- [Problem details] Report every line below that holds the word "handle".

[Stored items]
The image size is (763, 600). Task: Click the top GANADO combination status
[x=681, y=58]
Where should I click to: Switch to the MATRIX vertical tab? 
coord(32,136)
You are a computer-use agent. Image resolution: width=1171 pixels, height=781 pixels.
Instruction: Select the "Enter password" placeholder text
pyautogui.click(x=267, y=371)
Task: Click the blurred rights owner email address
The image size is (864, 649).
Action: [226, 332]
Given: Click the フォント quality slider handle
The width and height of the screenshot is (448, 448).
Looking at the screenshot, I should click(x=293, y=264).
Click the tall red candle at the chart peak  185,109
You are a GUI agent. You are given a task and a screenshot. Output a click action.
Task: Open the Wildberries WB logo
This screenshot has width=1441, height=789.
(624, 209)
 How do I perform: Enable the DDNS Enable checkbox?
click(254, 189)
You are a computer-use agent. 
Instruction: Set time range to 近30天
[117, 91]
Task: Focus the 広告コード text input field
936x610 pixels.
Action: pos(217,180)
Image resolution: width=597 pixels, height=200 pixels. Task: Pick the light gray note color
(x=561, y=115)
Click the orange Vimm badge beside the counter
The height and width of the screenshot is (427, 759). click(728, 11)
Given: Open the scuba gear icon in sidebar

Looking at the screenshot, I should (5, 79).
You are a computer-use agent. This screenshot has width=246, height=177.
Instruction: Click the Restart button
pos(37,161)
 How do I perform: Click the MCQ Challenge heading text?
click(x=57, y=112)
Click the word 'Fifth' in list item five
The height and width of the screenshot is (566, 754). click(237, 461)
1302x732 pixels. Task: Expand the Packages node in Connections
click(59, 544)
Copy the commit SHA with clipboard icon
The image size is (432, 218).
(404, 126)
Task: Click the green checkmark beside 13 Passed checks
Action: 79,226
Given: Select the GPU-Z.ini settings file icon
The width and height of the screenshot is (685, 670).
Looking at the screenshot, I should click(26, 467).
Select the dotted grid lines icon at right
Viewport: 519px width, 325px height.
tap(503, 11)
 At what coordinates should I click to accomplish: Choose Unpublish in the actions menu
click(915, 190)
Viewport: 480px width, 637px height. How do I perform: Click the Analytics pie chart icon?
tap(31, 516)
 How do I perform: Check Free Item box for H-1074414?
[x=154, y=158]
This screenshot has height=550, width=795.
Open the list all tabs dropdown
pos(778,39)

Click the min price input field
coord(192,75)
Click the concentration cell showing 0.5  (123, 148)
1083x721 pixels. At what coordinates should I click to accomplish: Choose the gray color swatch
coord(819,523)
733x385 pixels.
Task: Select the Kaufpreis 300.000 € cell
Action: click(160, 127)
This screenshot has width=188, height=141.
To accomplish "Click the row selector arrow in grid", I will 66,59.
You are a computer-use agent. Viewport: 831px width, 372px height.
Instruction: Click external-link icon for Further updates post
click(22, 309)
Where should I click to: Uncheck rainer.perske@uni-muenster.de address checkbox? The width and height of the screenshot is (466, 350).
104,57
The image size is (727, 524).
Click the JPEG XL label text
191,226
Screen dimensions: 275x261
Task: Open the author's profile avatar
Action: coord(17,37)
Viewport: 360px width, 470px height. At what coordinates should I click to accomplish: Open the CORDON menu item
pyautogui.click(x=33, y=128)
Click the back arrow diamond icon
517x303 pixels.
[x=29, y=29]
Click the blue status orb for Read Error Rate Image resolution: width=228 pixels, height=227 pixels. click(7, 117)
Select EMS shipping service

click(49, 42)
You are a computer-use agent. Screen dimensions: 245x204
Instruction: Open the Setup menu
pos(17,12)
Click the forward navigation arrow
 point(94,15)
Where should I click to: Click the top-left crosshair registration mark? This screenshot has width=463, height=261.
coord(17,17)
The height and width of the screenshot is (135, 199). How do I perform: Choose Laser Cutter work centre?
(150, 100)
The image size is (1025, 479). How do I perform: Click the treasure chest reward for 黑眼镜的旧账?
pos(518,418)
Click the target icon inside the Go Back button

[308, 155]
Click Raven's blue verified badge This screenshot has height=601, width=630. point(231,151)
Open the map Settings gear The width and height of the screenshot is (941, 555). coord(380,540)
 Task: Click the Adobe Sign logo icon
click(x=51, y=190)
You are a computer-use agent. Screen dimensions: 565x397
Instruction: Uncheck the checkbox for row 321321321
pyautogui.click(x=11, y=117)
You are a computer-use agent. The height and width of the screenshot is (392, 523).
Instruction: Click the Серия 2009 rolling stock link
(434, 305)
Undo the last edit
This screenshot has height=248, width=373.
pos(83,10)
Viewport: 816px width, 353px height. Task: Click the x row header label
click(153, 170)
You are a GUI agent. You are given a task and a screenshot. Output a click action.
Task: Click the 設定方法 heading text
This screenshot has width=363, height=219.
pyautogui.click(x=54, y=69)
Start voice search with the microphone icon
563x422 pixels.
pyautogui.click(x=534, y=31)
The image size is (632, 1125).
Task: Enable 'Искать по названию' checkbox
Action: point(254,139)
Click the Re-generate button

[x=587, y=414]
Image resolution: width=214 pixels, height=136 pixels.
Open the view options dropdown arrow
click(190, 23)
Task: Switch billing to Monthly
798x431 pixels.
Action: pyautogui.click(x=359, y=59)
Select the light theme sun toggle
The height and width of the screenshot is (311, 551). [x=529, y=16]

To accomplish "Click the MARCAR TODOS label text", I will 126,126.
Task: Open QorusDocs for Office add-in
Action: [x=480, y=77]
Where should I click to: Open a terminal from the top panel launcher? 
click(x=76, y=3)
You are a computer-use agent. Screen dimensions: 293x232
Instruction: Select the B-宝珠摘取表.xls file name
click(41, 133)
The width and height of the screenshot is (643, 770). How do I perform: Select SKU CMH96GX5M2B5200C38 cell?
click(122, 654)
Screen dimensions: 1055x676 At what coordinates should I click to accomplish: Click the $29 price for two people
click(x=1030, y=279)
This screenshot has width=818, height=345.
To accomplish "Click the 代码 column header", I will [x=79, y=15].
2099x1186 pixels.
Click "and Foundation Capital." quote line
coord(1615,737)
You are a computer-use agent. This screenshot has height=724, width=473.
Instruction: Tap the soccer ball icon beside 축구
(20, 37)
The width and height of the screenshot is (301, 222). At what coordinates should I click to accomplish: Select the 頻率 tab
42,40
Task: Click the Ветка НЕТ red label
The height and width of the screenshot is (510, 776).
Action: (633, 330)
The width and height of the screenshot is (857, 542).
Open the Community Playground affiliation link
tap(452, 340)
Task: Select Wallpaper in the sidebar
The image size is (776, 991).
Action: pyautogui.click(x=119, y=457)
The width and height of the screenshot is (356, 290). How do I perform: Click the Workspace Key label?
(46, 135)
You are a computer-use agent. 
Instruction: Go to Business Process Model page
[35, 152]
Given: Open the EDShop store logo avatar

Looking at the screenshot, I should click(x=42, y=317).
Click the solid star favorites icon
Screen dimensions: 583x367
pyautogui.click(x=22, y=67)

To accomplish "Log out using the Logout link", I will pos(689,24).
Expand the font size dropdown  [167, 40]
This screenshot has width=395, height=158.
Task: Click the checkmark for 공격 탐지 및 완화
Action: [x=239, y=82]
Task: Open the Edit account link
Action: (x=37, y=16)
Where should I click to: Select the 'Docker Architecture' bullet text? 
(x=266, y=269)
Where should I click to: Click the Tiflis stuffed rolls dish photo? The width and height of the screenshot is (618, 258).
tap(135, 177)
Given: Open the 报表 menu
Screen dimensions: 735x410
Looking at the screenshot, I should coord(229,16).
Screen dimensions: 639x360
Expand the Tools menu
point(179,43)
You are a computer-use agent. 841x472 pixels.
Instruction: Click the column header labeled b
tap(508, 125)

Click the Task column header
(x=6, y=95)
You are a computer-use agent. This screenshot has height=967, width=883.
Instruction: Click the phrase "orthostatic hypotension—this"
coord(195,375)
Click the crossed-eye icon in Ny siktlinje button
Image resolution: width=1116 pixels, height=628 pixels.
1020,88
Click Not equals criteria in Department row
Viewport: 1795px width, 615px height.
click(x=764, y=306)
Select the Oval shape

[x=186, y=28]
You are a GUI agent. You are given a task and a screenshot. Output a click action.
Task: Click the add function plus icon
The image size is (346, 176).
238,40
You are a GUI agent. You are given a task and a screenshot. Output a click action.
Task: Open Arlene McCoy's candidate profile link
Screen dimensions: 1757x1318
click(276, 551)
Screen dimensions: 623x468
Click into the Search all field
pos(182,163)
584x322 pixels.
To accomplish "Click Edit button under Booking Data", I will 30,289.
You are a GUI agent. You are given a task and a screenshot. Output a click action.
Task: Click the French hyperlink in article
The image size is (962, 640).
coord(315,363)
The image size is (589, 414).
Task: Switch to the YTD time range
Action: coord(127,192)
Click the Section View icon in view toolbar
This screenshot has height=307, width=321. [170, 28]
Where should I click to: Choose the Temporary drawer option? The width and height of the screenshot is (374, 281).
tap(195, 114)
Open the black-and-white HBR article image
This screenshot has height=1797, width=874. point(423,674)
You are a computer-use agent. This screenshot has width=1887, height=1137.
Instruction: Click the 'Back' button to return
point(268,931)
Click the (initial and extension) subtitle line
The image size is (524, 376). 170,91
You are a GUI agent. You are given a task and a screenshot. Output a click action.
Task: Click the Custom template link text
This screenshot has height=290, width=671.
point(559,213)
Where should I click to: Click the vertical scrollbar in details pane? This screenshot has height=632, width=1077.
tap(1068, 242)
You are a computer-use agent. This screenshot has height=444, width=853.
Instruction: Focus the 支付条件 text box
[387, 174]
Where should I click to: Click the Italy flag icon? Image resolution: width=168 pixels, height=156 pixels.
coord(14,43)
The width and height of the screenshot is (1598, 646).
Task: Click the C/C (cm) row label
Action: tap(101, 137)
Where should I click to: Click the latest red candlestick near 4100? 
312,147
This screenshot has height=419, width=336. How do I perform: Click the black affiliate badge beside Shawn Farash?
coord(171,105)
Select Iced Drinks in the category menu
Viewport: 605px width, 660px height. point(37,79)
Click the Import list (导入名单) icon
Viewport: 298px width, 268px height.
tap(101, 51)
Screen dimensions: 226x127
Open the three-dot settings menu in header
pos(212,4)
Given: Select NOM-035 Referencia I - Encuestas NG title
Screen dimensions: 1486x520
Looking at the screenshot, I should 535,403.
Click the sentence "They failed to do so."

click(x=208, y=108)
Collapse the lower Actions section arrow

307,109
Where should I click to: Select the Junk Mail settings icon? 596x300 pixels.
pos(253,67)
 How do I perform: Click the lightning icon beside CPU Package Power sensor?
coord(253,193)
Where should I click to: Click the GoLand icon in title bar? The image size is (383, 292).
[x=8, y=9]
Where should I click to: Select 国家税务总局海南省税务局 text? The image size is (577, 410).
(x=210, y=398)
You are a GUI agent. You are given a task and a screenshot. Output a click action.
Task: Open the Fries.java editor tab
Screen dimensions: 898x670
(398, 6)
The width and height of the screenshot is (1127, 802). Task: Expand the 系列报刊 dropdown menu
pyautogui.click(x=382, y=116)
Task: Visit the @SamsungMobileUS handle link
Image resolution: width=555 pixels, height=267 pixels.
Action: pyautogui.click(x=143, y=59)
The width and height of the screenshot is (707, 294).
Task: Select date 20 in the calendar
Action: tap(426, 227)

- [Written solution]
Given: Click the フォント quality slider handle
Task: Visit the @SamsungMobileUS handle link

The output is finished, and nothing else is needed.